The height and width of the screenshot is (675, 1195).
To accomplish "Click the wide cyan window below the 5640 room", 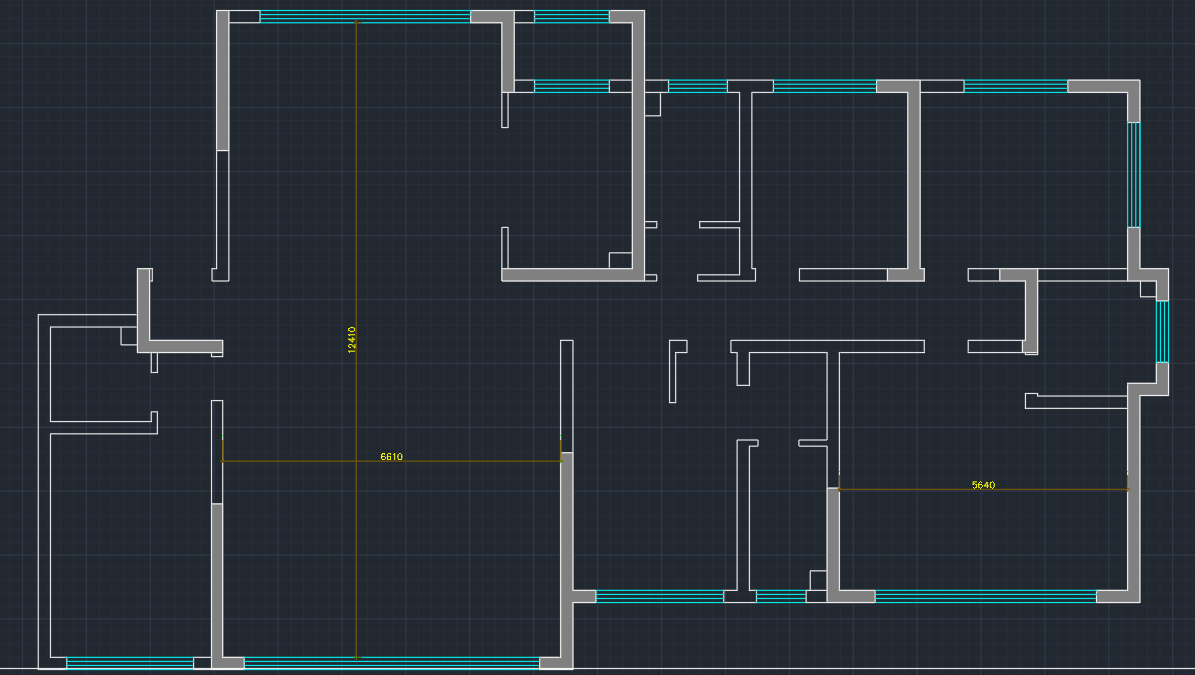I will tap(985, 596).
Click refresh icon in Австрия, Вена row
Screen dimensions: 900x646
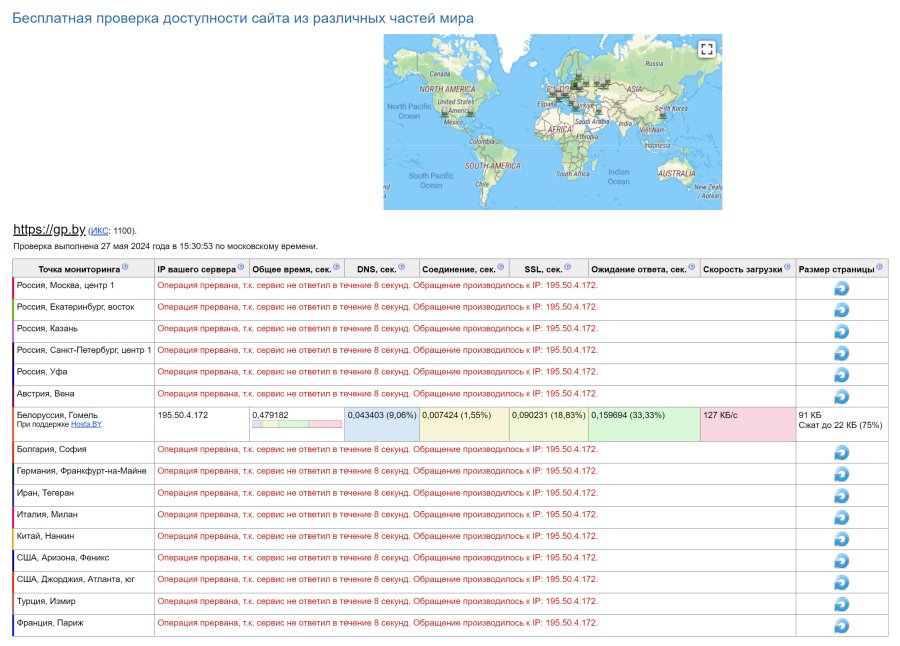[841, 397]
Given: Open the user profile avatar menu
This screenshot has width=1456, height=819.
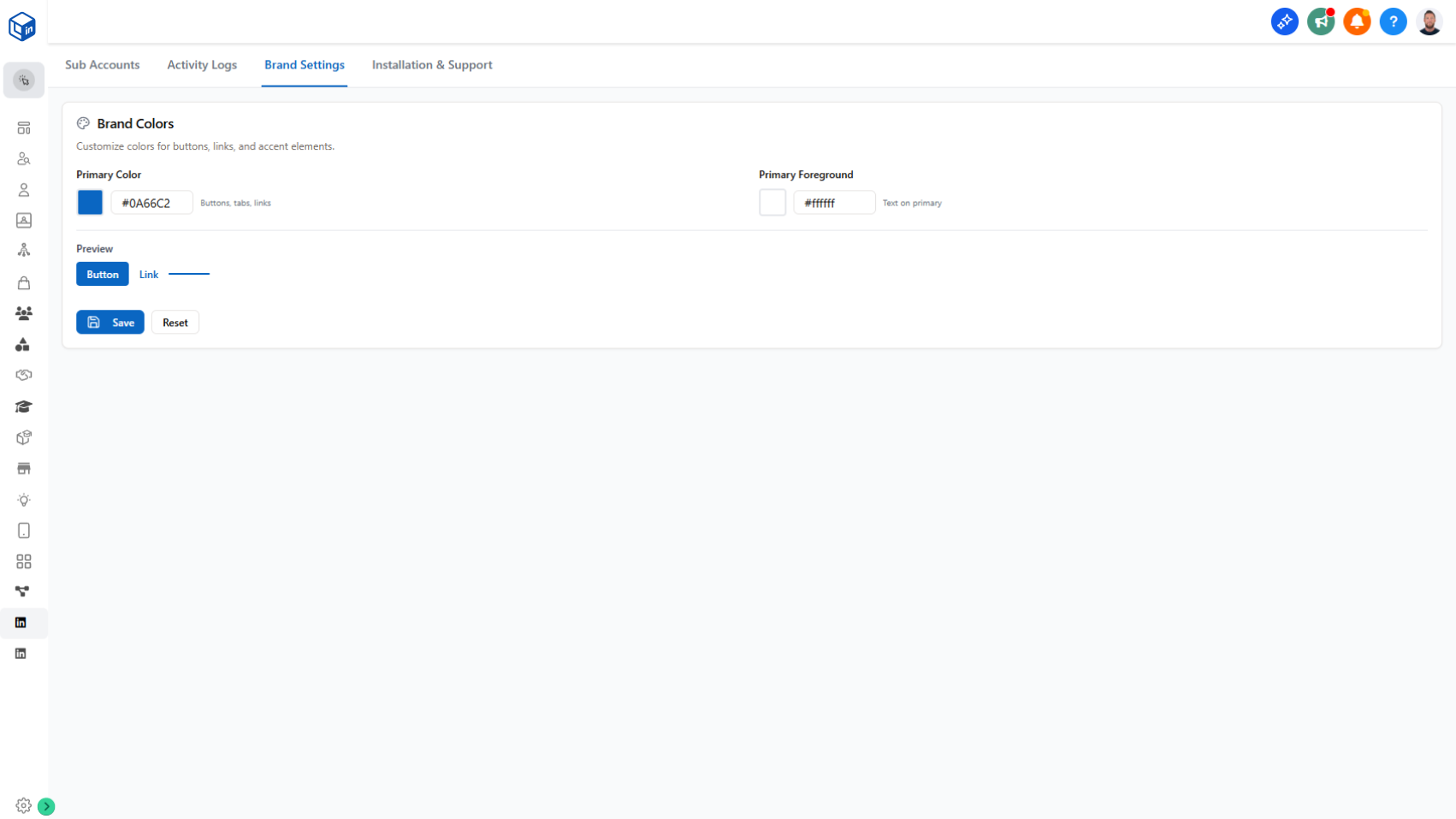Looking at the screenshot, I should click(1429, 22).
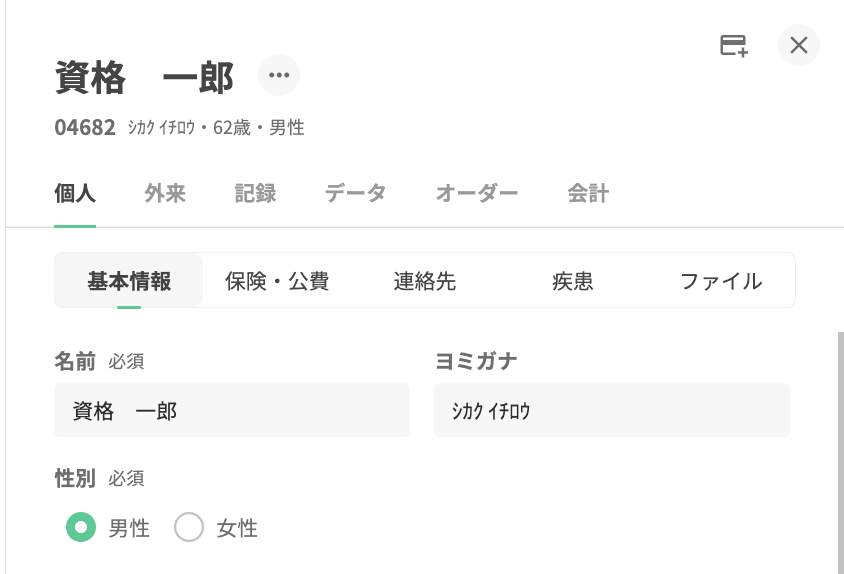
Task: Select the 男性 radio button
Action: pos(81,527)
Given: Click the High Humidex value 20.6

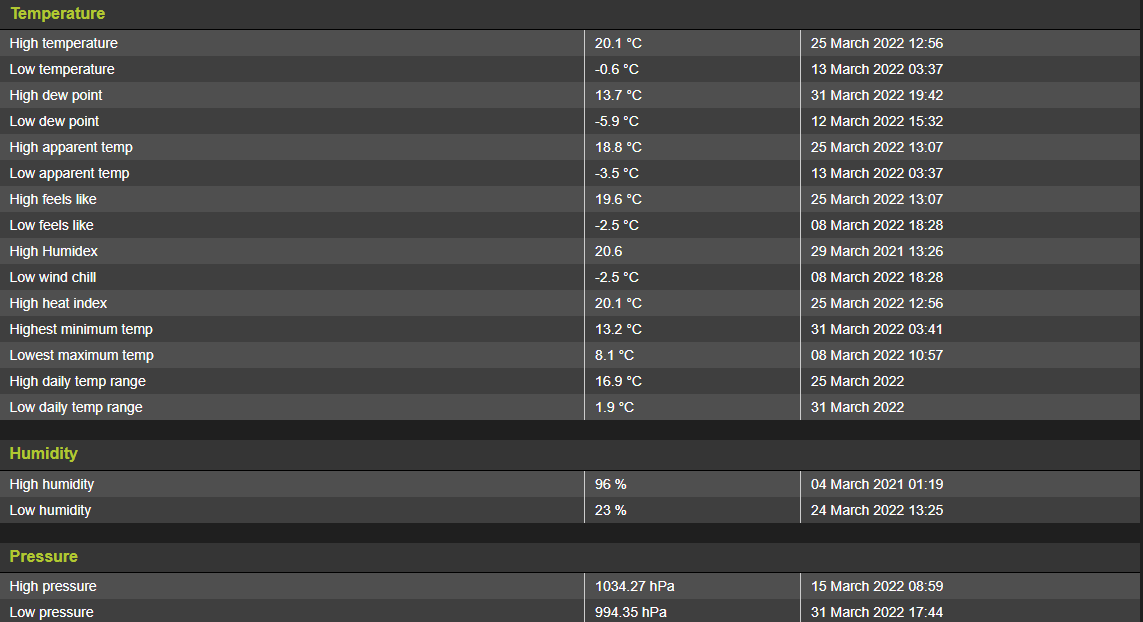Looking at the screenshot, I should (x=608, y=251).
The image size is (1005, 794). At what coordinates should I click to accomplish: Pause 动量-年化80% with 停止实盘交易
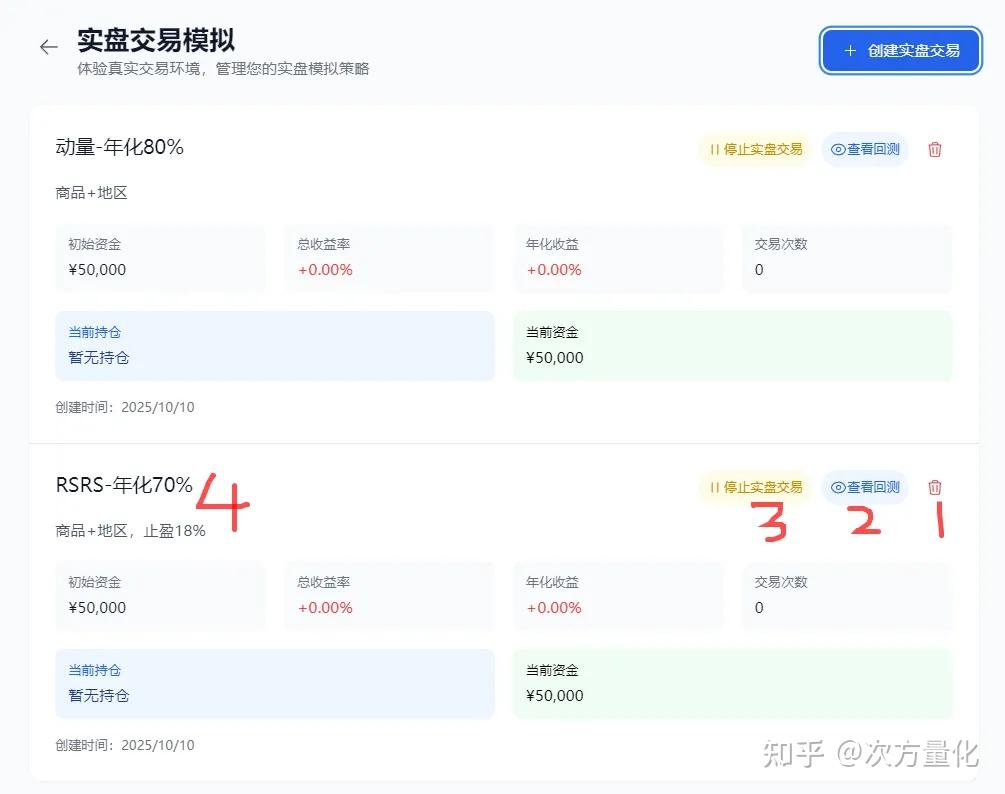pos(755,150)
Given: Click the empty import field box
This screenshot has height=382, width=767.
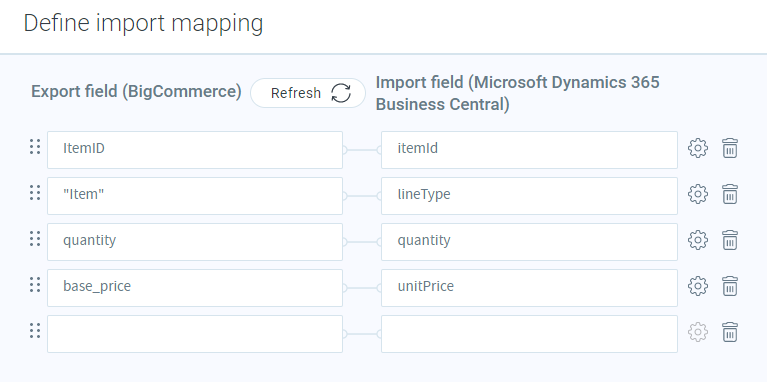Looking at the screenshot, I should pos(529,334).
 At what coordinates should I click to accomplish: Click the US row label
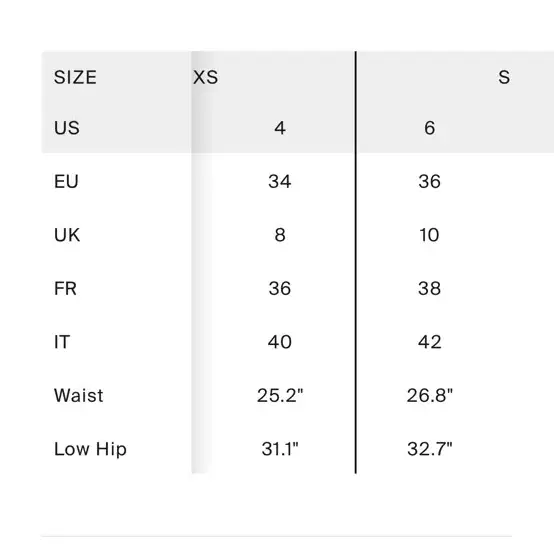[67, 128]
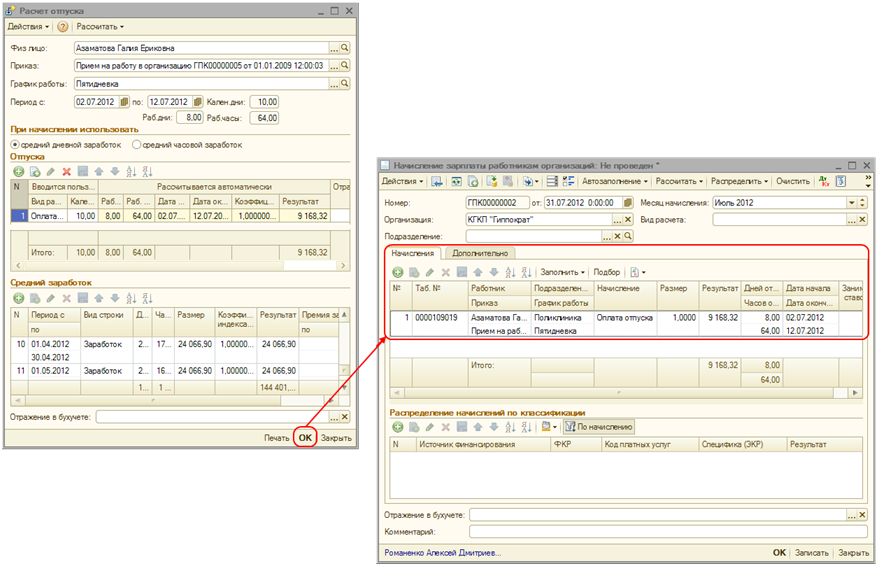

──────

Leave the pictures out and copy exactly the lines from the one that holds "Screen dimensions: 900x646" through the last line of the material.

Screen dimensions: 900x646
[841, 397]
Given: Open the user profile avatar menu
This screenshot has width=1456, height=819.
Looking at the screenshot, I should click(1429, 22).
Task: Select the 男性 radio button
Action: pos(81,527)
Given: Click the High Humidex value 20.6

Looking at the screenshot, I should (x=608, y=251).
The image size is (1005, 794). At what coordinates should I click to accomplish: Pause 动量-年化80% with 停止实盘交易
pos(755,150)
Given: Click the empty import field box
This screenshot has height=382, width=767.
Looking at the screenshot, I should pos(529,334).
 At what coordinates should I click to accomplish: Click the US row label
[67, 128]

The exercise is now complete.